WHAT THE EXERCISE ASKS:
Output a character-exact copy of the data, images removed.

DATASET EXTRACT:
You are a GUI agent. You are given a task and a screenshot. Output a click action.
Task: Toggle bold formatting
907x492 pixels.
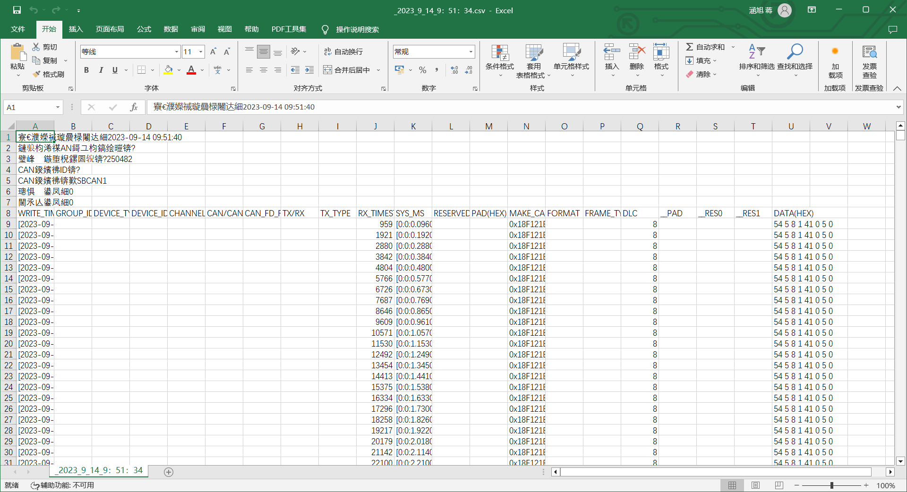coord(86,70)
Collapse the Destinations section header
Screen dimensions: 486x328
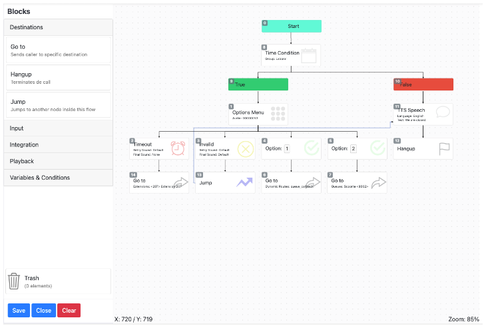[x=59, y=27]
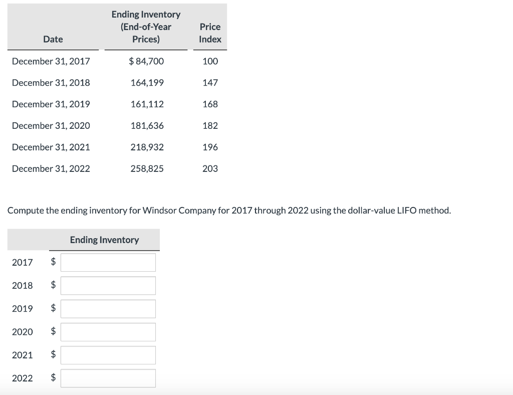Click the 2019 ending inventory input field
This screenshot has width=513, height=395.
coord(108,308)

PROBLEM SOLUTION:
You are a GUI agent. You are given a task and a screenshot. Output a click action.
Task: Toggle bold formatting
907x492 pixels.
coord(86,70)
Collapse the Destinations section header
Screen dimensions: 486x328
[x=59, y=27]
Click the 2019 ending inventory input field
This screenshot has width=513, height=395.
coord(108,308)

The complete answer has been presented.